Bron:
Waarom schepping en evolutie onmogelijk kunnen samengaan
De oerknal, een miljarden jaren oude aarde, Adam die afstamt van aapachtigen. Reformatorische jongeren kunnen echter met een gerust hart vasthouden aan „de waarheden die de Bijbel leert”, vindt ir. Bart van den Dikkenberg (49). Daarom schreef hij ”De werken van Zijn handen. Een kritisch commentaar op theïstische evolutie”.
Het begon allemaal in 2018, met een bescheiden vraag van het deputaatschap onderwijs, opvoeding en catechese van de Gereformeerde Gemeenten in Nederland (GGiN). Of Bart van den Dikkenberg, wetenschapsjournalist bij het Reformatorisch Dagblad en ouderling en catecheet in de ggiN in Ochten, een brochure zou willen schrijven over theïstische evolutie, de visie dat God de schepping heeft voortgebracht via natuurwetten en natuurlijke processen. Jongeren zitten met dat onderwerp danig in hun maag, merkte het deputaatschap. Een document van zo’n 35 A4’tjes zou zeker helpen om hen „op Bijbelse gronden voor te lichten over de dwaling die vandaag de dag zijn duizenden verslaat”.
De discussie over schepping en evolutie was weer helemaal terug van weggeweest. Op het boek ”En de aarde bracht voort” (2017) van de Amsterdamse hoogleraar prof. dr. Gijsbert van den Brink volgde de ene na de andere titel. Met als centrale vraag: als het over de oorsprong van het leven gaat, hoe verhouden Bijbel en wetenschap zich dan tot elkaar?
De 35 A4’tjes werden 464 bladzijden. Een heus verdedigingsgeschrift?
„Op de vraag van het deputaatschap ben ik aan het studeren geslagen. Toen kwam ik erachter dat niemand echt geholpen is met alleen een brochure over dit onderwerp. Dus daarom schreef ik een boek. Die brochure komt er overigens alsnog.
Een verdedigingsgeschrift zou ik ”De werken van Zijn handen” niet willen noemen. Het is er meer op gericht om reformatorische jongeren te ondersteunen in de manier waarop ze om moeten gaan met al die meningen die op hen afkomen, bijvoorbeeld op de universiteit. Ik laat zien dat ze rond de evolutietheorie onverkort kunnen vasthouden aan de waarheden die de Bijbel leert.”
In het voorwoord van uw boek ziet ds. D.E. van de Kieft de discussie over schepping en evolutie als een strijd tussen licht en duisternis, tussen God en satan. Gaat het inderdaad om een thema waarmee alles „staat of valt”?
„Schepping en evolutie is zeker een aangelegen thema. Ik wil wel eerst even iets verduidelijken. Als je het over evolutie hebt, moet je altijd met twee woorden spreken.

Vereisten:
A. Citeer uit het artikel over schepping en evolutie woordelijk het gedeelte van "De discussie over schepping en evolutie was" tot en met "dan tot elkaar?".
B. Zet het artikel over schepping en evolutie voort, te beginnen na de laatste zin ervan.

Ruwe gegevens:
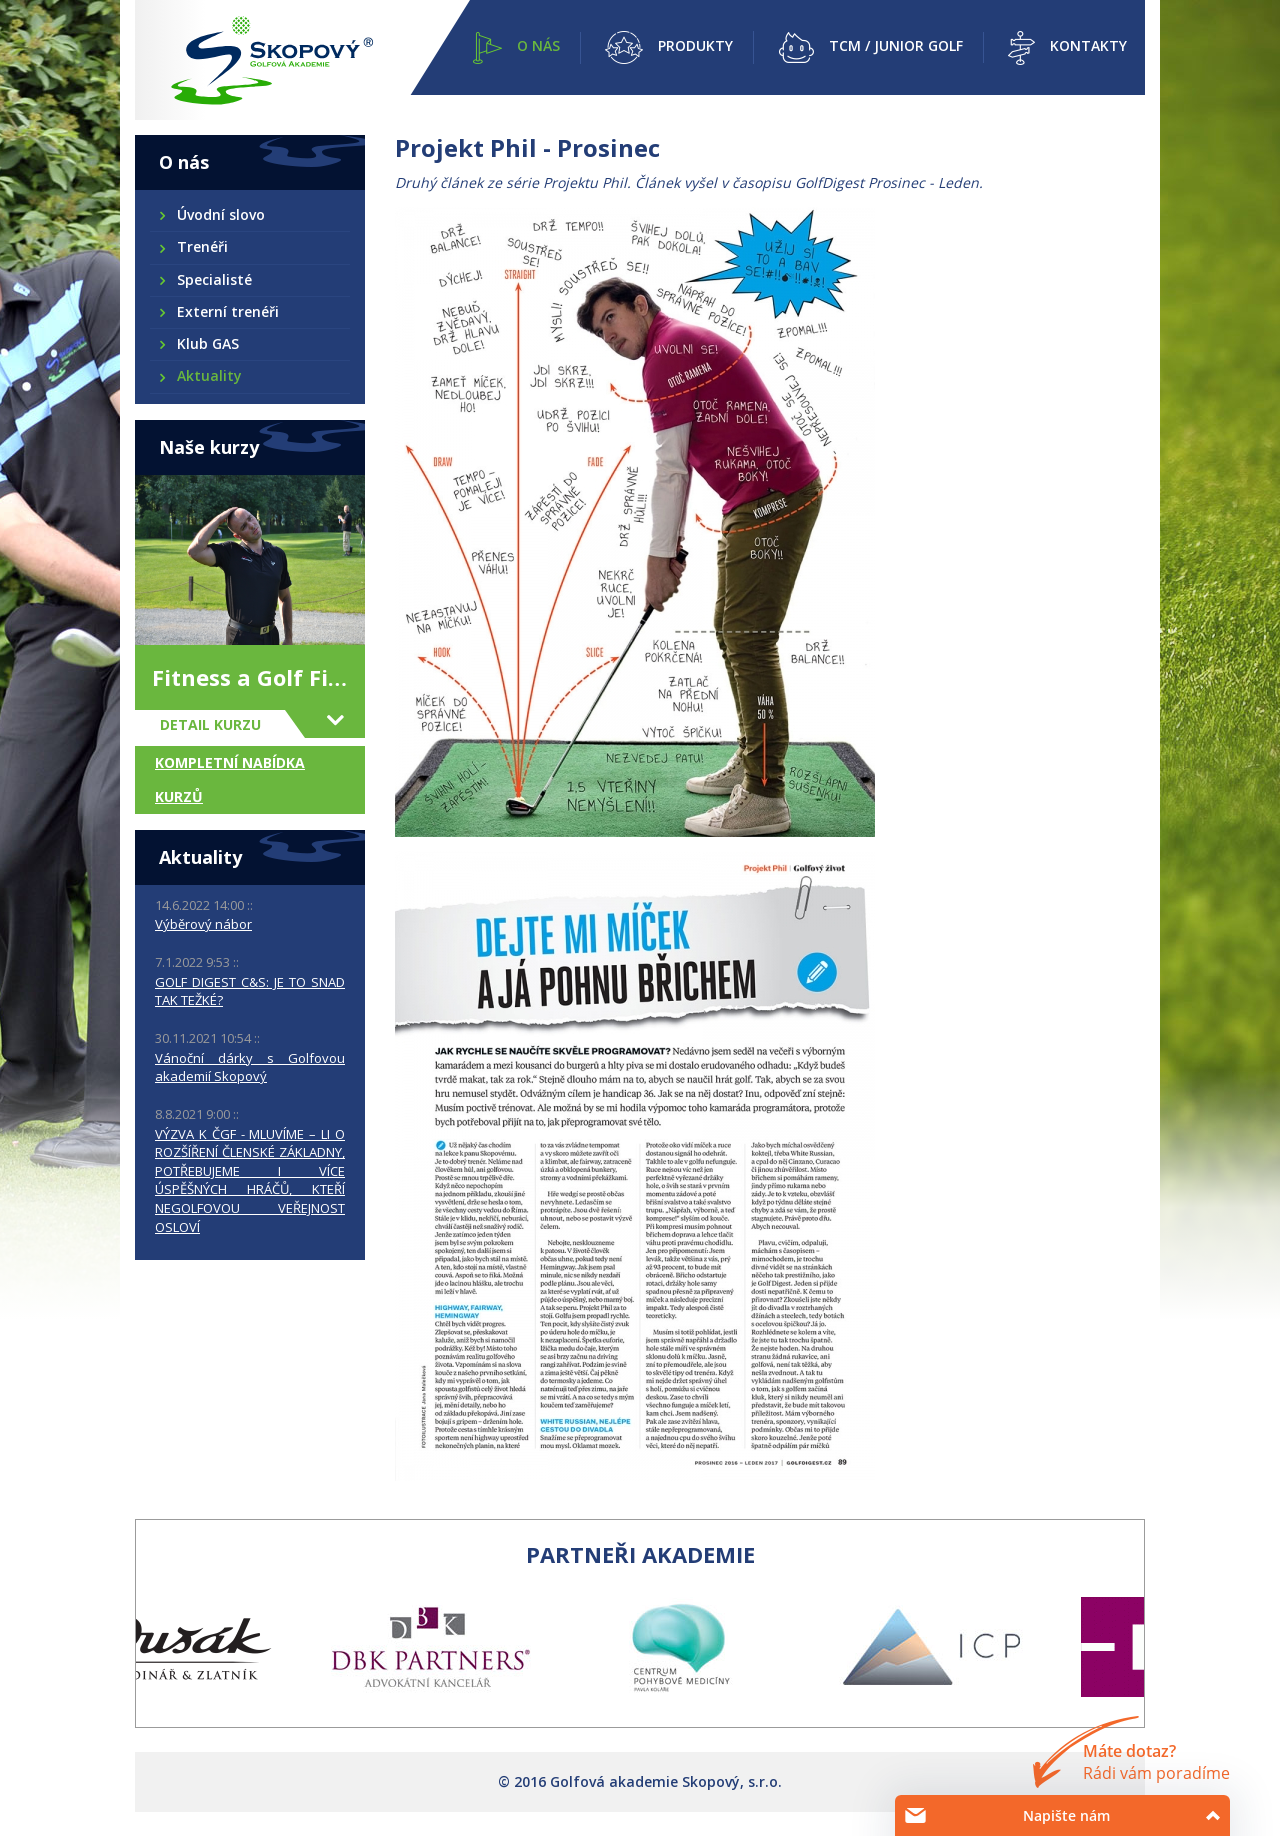 The height and width of the screenshot is (1836, 1280). What do you see at coordinates (230, 779) in the screenshot?
I see `Kompletní nabídka kurzů` at bounding box center [230, 779].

Uitgewerkte opdrachten:
A.
De discussie over schepping en evolutie was weer helemaal terug van weggeweest. Op het boek ”En de aarde bracht voort” (2017) van de Amsterdamse hoogleraar prof. dr. Gijsbert van den Brink volgde de ene na de andere titel. Met als centrale vraag: als het over de oorsprong van het leven gaat, hoe verhouden Bijbel en wetenschap zich dan tot elkaar?

B.
Kleine veranderingen die zich in korte tijd binnen een bepaald soort of type kunnen voordoen, worden meestal aangeduid als micro-evolutie. Neem bijvoorbeeld een katachtige. Daarvan bestaan tientallen typen die zich op tal van punten van elkaar onderscheiden. Toch beschouwt iedereen ze als ”katachtige”. Tegen deze vorm van evolutie zijn nauwelijks bezwaren aan te voeren.
Meestal wordt met ”evolutie” macro-evolutie bedoeld, ook wel de theorie van de universele gemeenschappelijke afstamming van soorten genoemd. Dan gaat het om de theorie dat alle levensvormen in de wereld zijn voortgekomen vanuit een enkele bron. Alles begon met de oerknal, tot het heelal zoals we dat nu kennen, waarbij het leven op aarde zich vanuit een of meerdere cellen spontaan ontvouwde.”
Deze macro-evolutie ondergraaft echter de belangrijke kernpunten van het christelijk geloof. Als je consequent vanuit de evolutietheorie redeneert, dan loop je tegen grote theologische problemen aan. Als Adam uit een gebrekkige aapachtige is geëvolueerd, draagt hij dan wel het beeld van God? Of van een aap? En als er vóór Adam al kwaad in de wereld was, wat doe je dan met de staat der rechtheid en de zondeval? Waarom zou de leer van verzoening en verlossing dan nog nodig zijn?
Sommige theologen proberen dat op te lossen door het beeld van God te zien als een soort toevoeging, waarmee de mens als ”homo divinus” met God kon communiceren, met Adam als het verbondshoofd van de mensheid. De zonde zou dan bestaan uit het afwijzen van de aangeboden relatie met God.
Deze theïstisch-evolutionistische visie zadelt de Bijbellezer met allerlei problemen op. Hoe kunnen bijvoorbeeld al die tienduizenden mensen op aarde, zoals de Aboriginals in Australië, dan weten dat God Adam heeft gekozen tot hun verbondshoofd als hij ook niet hun stamvader is? Nee, de Heere merkt door de ongehoorzaamheid van één mens –het verbondshoofd Adam– alle mensen als zondaars aan.”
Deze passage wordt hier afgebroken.